-- Start Reading passage --

In college, Crane and his buddies faked Bigfoot footprints. The locals believed
they were real. "It was fun," he says.
But a handful of academics believe in Bigfoot, including a respected colleague of Crane's. "I don't even call myself a believer. It's not a belief. I'm absolutely convinced they exist," says Grover Krantz, a Washington State anthropologist.
But J. Richard Greenwell, zoologist at the International Society of Cryptozoology, which studies evidence of unverified animals, cites the mountain gorilla. It was thought to be a myth until the early 1900s. "It's the largest known primate in the world, and it took a long, long time to prove it really exists," he says. Scientists willing to suspend disbelief say the grainy "Patterson film," shot in 1967, got them to take Bigfoot seriously.
Jeff Meldrum, an Idaho State University anthropologist, set out to debunk another recent blurry video but couldn't. "There's more to these films than can be easily brushed aside," he says. Meldrum says footprint evidence is most important: "Those that aren't obviously faked have such consistent morphology (form and structure) over the decades that it's almost impossible to believe even a highly trained hoaxer could have made them."
But for many scientists, even seeing is not believing. Dr. Daris Swindler, professor emeritus of anthropology at the University of Washington, says, "That Patterson film is just a man in a costume."

-- End Reading passage --
-- Start Records shown --

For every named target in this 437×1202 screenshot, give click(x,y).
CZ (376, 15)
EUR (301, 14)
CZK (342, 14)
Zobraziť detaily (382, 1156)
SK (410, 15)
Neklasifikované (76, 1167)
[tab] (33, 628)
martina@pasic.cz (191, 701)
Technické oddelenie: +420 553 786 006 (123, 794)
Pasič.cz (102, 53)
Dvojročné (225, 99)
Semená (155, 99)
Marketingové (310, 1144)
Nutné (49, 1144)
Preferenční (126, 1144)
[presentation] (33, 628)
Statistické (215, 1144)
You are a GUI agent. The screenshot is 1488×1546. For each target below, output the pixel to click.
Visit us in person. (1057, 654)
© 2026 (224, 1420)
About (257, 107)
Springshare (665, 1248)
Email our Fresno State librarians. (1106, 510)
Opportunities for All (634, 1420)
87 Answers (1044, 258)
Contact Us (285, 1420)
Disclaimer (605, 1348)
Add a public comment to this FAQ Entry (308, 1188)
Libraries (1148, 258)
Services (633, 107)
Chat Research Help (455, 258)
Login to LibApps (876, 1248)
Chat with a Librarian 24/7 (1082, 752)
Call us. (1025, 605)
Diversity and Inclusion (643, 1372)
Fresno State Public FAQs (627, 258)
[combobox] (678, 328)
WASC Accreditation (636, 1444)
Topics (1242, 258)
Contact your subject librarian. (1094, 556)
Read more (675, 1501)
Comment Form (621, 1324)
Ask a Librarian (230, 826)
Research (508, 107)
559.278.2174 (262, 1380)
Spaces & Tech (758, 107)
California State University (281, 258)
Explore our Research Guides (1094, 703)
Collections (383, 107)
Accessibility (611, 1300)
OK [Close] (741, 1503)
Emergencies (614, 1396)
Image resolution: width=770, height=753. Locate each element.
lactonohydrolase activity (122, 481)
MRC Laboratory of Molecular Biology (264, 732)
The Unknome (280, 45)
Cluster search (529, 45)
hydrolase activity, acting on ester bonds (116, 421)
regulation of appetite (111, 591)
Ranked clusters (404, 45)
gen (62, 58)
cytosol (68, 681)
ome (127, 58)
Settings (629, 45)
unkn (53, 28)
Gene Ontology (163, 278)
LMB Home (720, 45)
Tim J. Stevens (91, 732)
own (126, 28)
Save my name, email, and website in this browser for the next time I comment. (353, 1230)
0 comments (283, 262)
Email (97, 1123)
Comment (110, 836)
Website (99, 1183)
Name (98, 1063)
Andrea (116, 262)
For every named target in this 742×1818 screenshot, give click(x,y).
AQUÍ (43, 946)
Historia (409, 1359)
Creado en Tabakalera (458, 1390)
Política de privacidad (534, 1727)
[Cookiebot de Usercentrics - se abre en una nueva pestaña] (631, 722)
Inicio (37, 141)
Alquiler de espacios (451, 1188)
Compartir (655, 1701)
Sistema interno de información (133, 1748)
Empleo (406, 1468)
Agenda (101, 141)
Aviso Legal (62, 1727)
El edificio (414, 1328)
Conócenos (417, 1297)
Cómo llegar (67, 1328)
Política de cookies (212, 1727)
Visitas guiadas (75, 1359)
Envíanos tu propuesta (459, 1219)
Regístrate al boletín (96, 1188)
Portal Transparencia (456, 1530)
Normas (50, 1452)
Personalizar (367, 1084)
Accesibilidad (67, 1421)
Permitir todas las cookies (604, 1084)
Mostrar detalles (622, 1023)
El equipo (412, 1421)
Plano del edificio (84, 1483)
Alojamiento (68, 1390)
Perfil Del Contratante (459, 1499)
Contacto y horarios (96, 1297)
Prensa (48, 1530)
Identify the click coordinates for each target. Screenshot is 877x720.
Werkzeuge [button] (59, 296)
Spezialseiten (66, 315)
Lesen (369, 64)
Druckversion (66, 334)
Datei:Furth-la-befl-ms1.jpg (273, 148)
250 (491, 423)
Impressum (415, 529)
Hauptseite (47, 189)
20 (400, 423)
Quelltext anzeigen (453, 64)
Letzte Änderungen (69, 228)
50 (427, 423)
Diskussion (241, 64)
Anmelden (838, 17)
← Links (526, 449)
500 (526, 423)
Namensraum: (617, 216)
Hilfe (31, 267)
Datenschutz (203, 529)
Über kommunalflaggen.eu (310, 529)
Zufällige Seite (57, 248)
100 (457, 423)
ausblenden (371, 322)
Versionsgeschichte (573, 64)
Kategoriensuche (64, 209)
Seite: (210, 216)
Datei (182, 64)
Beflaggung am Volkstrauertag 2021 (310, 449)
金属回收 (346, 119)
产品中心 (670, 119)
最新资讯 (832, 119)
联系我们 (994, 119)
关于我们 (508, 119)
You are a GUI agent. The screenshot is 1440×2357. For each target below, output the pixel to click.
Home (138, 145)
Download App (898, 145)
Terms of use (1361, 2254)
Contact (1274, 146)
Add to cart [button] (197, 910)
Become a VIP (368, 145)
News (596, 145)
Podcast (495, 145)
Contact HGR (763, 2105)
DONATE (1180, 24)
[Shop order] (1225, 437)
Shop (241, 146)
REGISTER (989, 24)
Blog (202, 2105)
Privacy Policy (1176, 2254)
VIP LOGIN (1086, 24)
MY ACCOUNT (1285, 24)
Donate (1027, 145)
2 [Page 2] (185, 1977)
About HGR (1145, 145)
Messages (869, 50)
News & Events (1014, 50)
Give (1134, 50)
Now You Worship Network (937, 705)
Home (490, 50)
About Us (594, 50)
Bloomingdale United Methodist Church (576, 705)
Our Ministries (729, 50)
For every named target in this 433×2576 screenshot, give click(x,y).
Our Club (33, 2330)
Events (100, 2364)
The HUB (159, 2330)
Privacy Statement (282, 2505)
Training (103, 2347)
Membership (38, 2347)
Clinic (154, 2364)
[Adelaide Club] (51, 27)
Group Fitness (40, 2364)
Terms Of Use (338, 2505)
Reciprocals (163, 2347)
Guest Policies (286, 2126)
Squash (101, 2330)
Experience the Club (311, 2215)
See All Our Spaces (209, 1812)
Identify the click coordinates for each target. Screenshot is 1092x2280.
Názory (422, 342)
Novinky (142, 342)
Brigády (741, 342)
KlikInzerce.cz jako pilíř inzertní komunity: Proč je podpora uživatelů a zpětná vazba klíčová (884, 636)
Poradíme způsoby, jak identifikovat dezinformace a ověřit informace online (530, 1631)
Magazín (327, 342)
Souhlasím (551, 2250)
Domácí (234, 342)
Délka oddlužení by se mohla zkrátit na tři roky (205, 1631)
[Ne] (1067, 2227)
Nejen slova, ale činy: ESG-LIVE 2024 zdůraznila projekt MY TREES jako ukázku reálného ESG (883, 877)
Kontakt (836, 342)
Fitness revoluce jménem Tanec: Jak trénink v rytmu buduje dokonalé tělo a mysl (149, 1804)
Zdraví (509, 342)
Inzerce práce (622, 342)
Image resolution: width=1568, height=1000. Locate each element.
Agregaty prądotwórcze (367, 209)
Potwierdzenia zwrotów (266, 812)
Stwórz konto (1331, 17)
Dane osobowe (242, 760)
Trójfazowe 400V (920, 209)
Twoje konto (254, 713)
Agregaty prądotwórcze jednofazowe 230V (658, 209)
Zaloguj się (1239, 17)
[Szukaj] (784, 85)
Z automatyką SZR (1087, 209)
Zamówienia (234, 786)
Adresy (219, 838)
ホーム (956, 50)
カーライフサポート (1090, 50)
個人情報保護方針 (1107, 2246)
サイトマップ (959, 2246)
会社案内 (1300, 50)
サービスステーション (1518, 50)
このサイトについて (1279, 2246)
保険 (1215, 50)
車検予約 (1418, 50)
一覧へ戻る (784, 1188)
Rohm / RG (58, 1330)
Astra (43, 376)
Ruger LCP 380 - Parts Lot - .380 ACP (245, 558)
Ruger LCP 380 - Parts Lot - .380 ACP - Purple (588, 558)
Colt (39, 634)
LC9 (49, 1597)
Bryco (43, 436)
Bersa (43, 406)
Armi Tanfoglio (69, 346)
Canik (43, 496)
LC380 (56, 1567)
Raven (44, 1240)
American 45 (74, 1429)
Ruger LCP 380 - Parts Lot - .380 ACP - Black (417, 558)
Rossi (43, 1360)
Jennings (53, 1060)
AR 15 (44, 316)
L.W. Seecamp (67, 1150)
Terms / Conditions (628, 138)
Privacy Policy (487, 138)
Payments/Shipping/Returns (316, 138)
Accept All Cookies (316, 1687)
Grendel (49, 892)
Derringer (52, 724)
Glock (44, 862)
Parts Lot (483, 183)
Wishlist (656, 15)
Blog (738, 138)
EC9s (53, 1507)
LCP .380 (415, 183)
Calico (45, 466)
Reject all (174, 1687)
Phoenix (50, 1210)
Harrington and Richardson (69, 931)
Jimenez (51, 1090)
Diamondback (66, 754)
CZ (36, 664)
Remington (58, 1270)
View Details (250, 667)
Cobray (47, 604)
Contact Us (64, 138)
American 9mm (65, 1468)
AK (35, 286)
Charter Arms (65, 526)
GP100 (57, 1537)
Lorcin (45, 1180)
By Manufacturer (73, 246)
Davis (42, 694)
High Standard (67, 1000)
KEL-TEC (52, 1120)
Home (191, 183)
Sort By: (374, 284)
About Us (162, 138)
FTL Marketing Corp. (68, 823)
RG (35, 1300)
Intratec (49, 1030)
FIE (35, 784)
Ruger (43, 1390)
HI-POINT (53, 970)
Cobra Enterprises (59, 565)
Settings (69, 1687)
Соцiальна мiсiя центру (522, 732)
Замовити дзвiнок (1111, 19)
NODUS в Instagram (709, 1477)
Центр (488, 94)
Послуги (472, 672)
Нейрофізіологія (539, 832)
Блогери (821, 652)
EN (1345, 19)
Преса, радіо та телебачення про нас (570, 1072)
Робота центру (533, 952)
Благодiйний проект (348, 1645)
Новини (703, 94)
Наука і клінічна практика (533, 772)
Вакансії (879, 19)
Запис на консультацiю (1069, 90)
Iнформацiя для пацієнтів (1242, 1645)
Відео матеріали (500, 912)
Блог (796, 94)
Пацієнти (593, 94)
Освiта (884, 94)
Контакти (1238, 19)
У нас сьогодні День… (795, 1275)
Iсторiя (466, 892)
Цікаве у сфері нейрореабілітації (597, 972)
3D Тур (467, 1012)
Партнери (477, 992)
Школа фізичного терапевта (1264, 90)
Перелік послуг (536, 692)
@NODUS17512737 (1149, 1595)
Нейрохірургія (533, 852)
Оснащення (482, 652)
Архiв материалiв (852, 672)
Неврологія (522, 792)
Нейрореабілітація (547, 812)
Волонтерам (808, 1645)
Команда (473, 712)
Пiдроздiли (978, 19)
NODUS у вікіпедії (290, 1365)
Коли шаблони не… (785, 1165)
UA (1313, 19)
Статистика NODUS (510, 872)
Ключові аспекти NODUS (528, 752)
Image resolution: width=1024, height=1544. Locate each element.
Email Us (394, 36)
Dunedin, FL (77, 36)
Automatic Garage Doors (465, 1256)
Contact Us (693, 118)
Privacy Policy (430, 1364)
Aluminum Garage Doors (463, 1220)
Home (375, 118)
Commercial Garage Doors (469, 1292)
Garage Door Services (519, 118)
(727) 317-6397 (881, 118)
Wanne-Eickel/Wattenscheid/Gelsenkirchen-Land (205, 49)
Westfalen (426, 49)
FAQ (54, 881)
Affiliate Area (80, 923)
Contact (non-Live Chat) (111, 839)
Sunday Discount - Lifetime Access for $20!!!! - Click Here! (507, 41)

-- End Records shown --

Objectives:
1. Below the listing comes this task. For the Bigfoot passage, say whether each statement agrees with the text, answering yes or no and quoting the words that decide it: (a) The mountain gorilla was thought to be a myth until the early 1900s. (b) Jeff Meldrum managed to debunk the recent blurry video he examined. (c) The Patterson film was shot in 1967.
2. Please write out the part of the Bigfoot passage from "In college, Crane" up to and including "Washington State anthropologist.", word for word.
3. Translate this sentence from the Bigfoot passage into Spanish: "But for many scientists, even seeing is not believing."

Task-by-task results:
1.
(a) Yes: "It was thought to be a myth until the early 1900s."
(b) No: "set out to debunk another recent blurry video but couldn't."
(c) Yes: "shot in 1967"

2.
In college, Crane and his buddies faked Bigfoot footprints. The locals believed
they were real. "It was fun," he says.
But a handful of academics believe in Bigfoot, including a respected colleague of Crane's. "I don't even call myself a believer. It's not a belief. I'm absolutely convinced they exist," says Grover Krantz, a Washington State anthropologist.

3. Pero para muchos científicos, ni siquiera ver es creer.